DAVID DES GRANGES (C. 1611-C. 1675)
Queen Henrietta Maria (1609-1669)
c. 1635RCIN 420064
Henrietta Maria is depicted in this miniature by David Des Granges wearing a black dress with a finely rendered border of lace; in the background is a distant view of Windsor Castle. Aspects of this work have clear affinities with the style of John Hoskins, who popularised (although he may not have been the originator) of the distant poetic landscape as backdrop in portrait miniatures. Hoskins's own miniature of Henrietta Maria of c.1632 (420891; Royal Collection) appears to have been profoundly influential on David Des Granges here, most notably in the rendition of the lace embellishments of the costume and softly-curled ringlets of the queen. There is clear evidence of a link between the two men, including David Des Granges's marriage, on 7 January 1635/6 to Judith Hoskins, who was presumably connected with the Hoskins/Cooper household, and it seems possible, if not likely, that Des Granges's first introduction to royal patronage would have been made through the offices of the older miniaturist.

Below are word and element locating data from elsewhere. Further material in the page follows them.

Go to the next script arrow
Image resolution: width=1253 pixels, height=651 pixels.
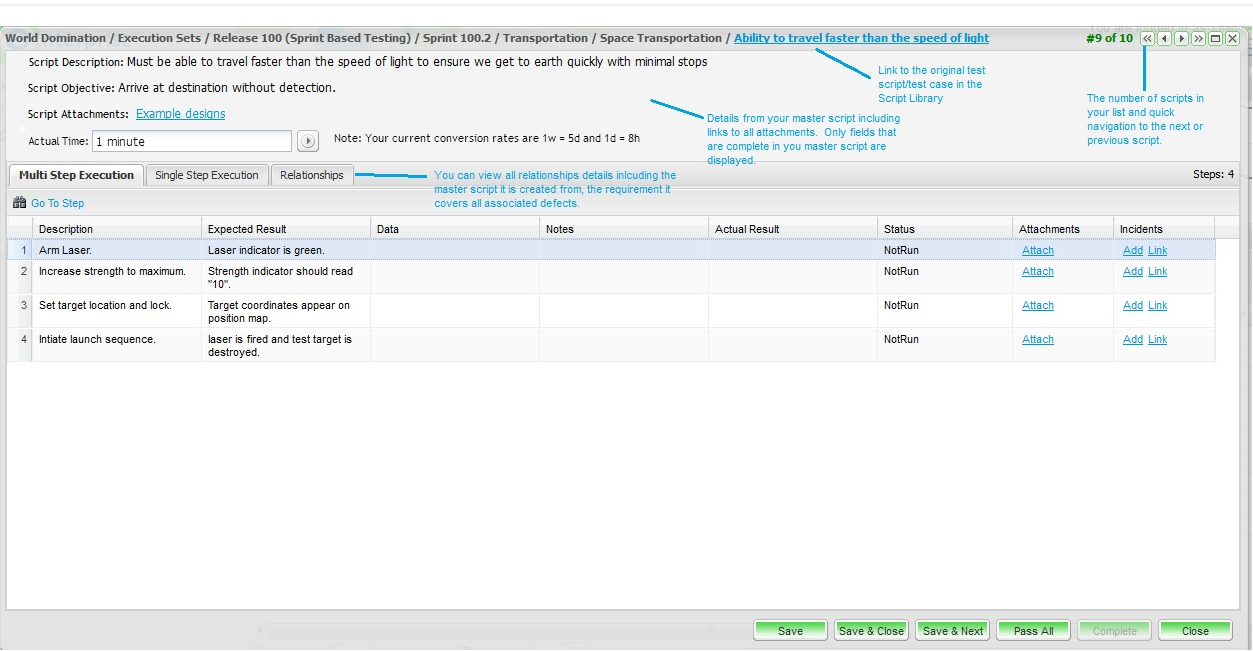[1181, 39]
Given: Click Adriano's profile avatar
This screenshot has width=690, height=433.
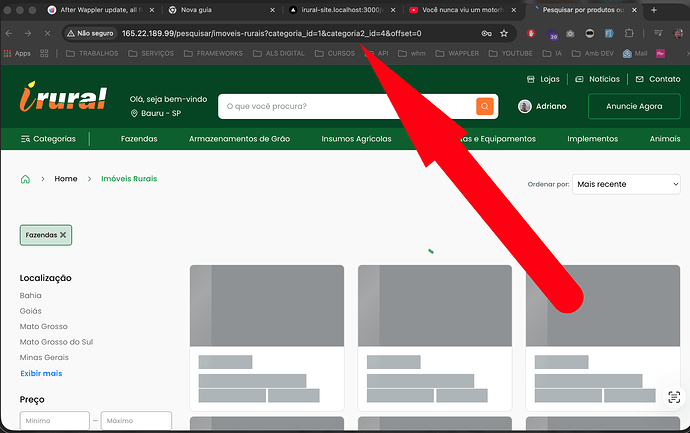Looking at the screenshot, I should (525, 106).
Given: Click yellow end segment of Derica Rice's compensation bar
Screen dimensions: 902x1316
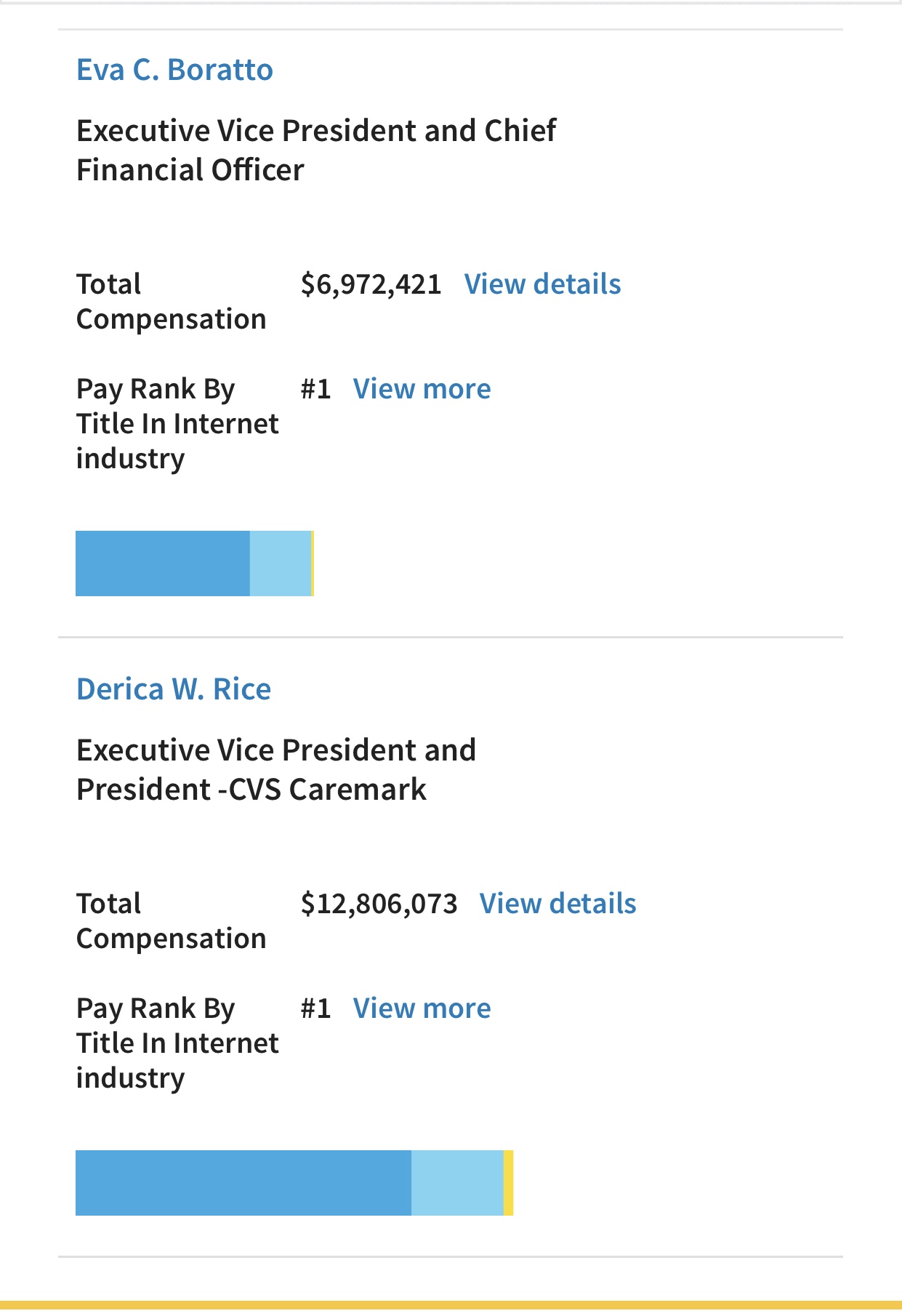Looking at the screenshot, I should [x=509, y=1183].
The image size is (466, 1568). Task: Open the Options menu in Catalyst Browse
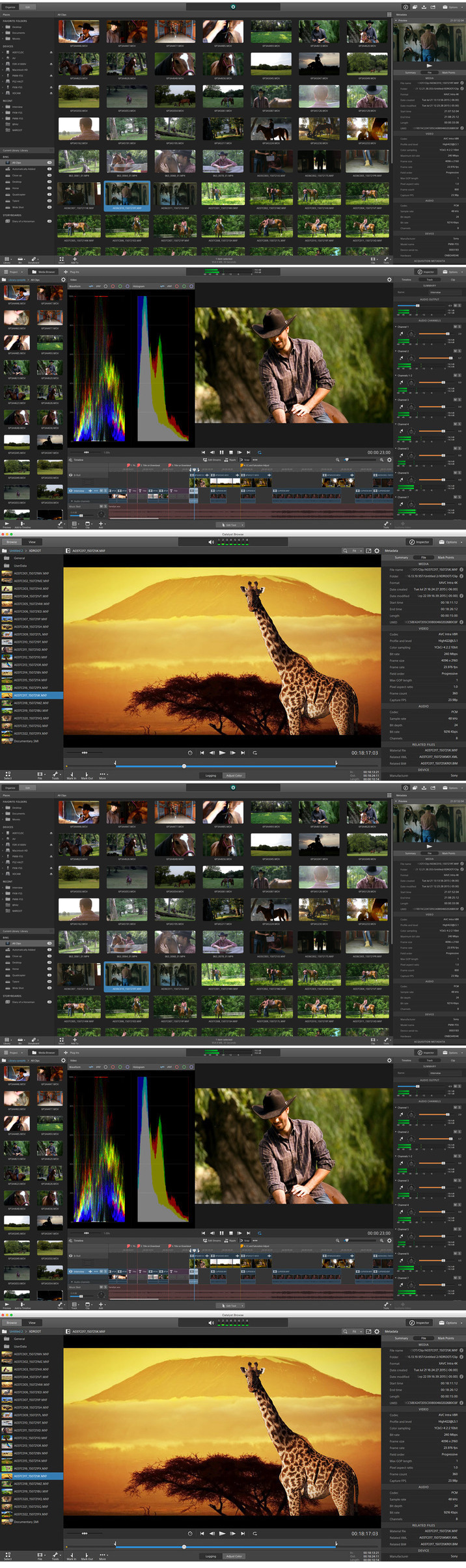pyautogui.click(x=448, y=541)
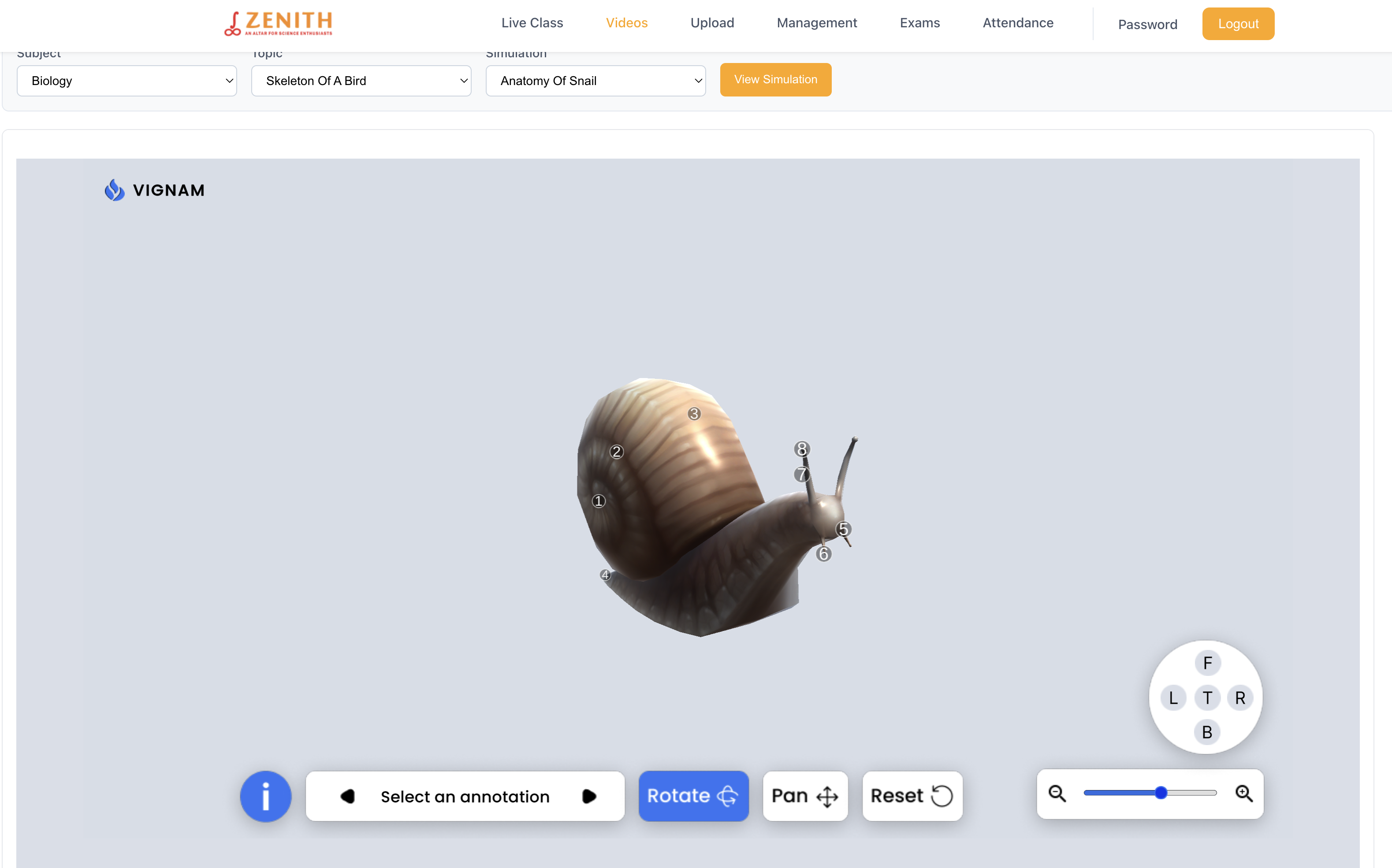1392x868 pixels.
Task: Switch to Front view with F
Action: click(1207, 663)
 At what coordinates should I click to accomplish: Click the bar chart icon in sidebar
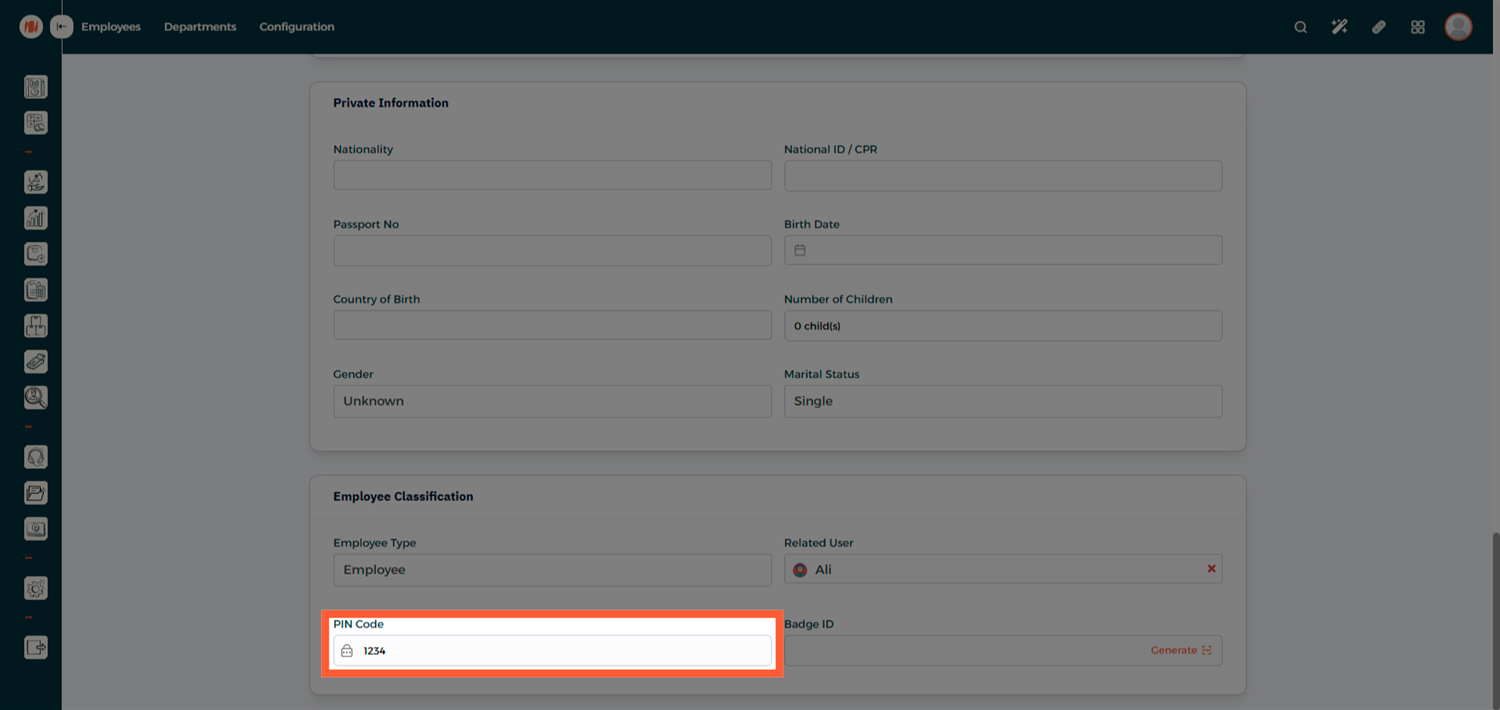pyautogui.click(x=36, y=218)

David Des Granges is recorded as the engraver in 1628 of the painting Saint George and the Dragon by Raphael given by Lord Pembroke to Charles I. His earliest miniatures also date from the 1620s and he is also known to have produced at least one limned copy of an Old Master painting in Charles I's collection (Allegory, said to be of the Marchese del Vasto after Titian, Victoria and Albert Museum, London, HH394-1948). Des Granges followed Charles II to Scotland during the Civil War and produced numerous images of the king for distribution, but the payments which he was owed for this work were still outstanding in 1671, shortly before his death.